In this blog post, we’ll recap on NTLM security risks and look at how a leading manufacturer prevented nation-state hackers from leveraging it for lateral movement with a Silverfort access policy.

Short Reminder: NTLM Security Gaps

NTLM Recap

NTLM is an authentication protocol that replaces the sending of users’ actual passwords over the wire with an encrypted challenge/response exchange between the client and the destination server. The challenge is generated from data obtained during the logon process, including the domain name, username and a one-way hash of the user password. Once the client establishes a network connection to the server, the server sends an encrypted challenge and grants or denies access based on its response.

NTLM Built-In Weaknesses

NTLM is subject to certain weaknesses that make it easier for threat actors to compromise it:

  1. Weak encryption: The lack of salting makes the hash password equivalent, so if you can grab the hash value from the server, you’ll be able to authenticate without knowing the actual password. This means an attacker who can retrieve a hash – there are various ways to dump it from the machine’s memory – can then easily access a target server and impersonate the actual user.
  2. Lack of server identity validation: While the server validates the identity of the client, there is no corresponding validation of the server’s identity, which opens up the possibility of a Man-In-The-Middle (MITM) attack.

Lack of Protection Against Compromise Scenarios

In addition to these weaknesses, NTLM, like other protocols in the Active Directory environment, doesn’t support MFA or any other security measures that can detect and prevent malicious authentication. So, if a threat actor does attempt to leverage the weaknesses we’ve described, the chances of blocking the attack are extremely low.

Silverfort’s Protection for NTLM: MFA and Block Access Policies

The Silverfort Unified Identity Protection platform monitors and protects all authentications within an organization’s environment. Silverfort is the first and only solution that can enforce MFA and conditional access policies on MFA authentications. Using Silverfort, identity and security teams can monitor and govern NTLM authentications and gain the flexibility to decide, based on operational considerations, whether to protect them with adaptive policies or ban the use of NTLM altogether.

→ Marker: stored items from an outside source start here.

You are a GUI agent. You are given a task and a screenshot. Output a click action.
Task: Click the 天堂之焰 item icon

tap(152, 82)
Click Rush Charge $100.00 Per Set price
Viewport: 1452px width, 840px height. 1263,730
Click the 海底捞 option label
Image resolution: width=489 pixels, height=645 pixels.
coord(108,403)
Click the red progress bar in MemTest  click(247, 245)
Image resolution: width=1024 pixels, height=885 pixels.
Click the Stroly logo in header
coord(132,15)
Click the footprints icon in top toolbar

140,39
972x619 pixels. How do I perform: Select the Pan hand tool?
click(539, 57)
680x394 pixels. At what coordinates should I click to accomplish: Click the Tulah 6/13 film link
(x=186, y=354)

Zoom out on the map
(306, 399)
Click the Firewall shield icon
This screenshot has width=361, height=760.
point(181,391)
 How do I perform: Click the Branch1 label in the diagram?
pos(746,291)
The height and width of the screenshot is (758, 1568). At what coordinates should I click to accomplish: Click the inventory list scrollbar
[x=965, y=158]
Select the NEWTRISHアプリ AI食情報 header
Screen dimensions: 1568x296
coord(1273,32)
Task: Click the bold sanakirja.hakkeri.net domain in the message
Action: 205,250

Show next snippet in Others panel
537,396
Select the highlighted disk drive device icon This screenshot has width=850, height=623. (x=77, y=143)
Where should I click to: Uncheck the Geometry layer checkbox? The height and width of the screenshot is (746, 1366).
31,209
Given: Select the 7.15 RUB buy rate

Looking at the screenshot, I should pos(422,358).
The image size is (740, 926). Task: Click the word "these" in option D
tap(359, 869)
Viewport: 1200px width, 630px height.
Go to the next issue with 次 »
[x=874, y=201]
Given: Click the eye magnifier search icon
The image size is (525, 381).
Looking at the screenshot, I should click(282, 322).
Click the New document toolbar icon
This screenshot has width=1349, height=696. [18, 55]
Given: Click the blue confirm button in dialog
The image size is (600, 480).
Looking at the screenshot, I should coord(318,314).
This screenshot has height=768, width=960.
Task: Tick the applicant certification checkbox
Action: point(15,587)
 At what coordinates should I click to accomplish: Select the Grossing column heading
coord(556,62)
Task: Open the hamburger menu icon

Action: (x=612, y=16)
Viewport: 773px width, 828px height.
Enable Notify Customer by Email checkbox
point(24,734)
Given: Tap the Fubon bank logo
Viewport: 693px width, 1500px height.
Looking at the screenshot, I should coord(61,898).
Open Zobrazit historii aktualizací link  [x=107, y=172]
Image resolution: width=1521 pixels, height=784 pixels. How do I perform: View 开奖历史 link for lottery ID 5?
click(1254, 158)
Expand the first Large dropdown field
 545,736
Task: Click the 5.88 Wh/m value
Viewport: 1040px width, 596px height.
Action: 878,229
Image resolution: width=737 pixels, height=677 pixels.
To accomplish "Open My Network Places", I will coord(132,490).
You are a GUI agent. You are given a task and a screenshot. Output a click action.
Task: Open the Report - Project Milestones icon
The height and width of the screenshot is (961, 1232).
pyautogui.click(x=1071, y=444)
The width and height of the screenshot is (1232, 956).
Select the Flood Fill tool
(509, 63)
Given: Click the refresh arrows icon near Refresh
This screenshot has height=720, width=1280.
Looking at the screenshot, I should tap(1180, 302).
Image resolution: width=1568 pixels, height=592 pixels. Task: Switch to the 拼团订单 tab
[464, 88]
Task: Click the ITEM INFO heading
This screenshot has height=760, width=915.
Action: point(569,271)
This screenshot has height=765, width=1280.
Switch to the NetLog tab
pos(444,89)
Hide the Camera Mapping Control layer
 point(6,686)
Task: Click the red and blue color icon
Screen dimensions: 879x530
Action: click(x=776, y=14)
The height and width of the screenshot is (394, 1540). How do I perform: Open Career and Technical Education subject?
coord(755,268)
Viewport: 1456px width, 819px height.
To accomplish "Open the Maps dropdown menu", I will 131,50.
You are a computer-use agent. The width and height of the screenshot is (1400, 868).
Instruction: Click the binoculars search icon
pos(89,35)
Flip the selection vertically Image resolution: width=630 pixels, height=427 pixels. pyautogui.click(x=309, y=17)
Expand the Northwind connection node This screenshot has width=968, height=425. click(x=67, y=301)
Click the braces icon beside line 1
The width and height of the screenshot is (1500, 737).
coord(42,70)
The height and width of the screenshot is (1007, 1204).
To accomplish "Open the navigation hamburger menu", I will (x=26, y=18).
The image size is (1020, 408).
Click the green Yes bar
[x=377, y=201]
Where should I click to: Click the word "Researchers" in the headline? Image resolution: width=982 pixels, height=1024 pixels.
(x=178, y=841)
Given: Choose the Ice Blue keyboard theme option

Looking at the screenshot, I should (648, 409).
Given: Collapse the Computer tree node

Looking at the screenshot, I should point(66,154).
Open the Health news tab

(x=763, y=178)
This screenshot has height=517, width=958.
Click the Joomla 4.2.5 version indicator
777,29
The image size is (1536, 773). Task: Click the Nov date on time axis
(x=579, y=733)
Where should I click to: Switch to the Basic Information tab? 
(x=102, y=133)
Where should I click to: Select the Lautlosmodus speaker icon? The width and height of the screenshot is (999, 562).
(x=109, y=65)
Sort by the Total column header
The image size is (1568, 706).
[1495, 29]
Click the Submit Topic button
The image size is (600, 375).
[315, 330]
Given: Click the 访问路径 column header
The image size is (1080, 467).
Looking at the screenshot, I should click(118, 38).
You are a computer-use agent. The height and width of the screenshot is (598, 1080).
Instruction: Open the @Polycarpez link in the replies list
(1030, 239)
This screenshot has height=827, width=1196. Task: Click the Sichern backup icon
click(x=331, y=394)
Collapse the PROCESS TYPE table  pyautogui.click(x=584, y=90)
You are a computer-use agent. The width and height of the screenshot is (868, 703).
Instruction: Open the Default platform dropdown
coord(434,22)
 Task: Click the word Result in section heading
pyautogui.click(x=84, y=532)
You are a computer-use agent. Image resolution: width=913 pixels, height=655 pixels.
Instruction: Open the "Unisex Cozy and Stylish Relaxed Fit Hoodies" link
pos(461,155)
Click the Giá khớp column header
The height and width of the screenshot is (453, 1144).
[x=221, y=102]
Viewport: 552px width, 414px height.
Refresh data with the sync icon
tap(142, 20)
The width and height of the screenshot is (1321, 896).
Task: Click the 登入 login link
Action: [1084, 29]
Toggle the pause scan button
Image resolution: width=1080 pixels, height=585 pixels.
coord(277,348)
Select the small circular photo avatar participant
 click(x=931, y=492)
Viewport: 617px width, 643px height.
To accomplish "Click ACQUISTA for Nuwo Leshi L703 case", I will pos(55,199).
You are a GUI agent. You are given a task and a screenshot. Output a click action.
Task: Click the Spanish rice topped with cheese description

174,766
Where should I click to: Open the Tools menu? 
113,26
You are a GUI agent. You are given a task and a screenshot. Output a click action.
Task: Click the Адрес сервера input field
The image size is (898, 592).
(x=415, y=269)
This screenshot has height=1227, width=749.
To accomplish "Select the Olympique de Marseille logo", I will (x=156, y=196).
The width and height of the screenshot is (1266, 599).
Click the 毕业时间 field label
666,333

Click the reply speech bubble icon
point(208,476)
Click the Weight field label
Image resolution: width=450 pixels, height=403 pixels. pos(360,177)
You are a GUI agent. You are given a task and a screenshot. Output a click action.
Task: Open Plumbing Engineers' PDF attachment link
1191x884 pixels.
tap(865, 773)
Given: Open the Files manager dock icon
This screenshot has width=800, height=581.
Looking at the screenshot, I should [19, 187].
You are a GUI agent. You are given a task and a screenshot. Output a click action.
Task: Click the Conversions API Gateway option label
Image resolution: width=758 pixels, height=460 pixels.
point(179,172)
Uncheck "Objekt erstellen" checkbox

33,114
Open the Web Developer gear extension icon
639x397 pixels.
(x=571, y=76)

Preventing a Lateral Movement Attack with NTLM Authentication Block

In April 2022, a leading manufacturer and one of Silverfort’s customers was attacked by nation-state actors. The attackers’ initial target was the factory of another company, and their first step was to compromise its Wi-Fi network. By doing this, they also gained access to the laptops of several of the manufacturer’s employees who were visiting the factory at the time. The attackers realized these laptops belonged to a different company and pivoted their attack, attempting to use the compromised laptops as a beachhead into the manufacturer’s internal network. In the course of these attempts the attackers compromised one of the employees’ credentials and tried to log into servers within the manufacturer’s network over NTLM.  

Before the attack, the company had configured a Silverfort policy to prevent any NTLM logins  from workstations to servers in its domain environment. This access policy successfully prevented the attackers from using the credentials they had compromised to move laterally within the manufacturer’s environment, ultimately blocking the attack altogether.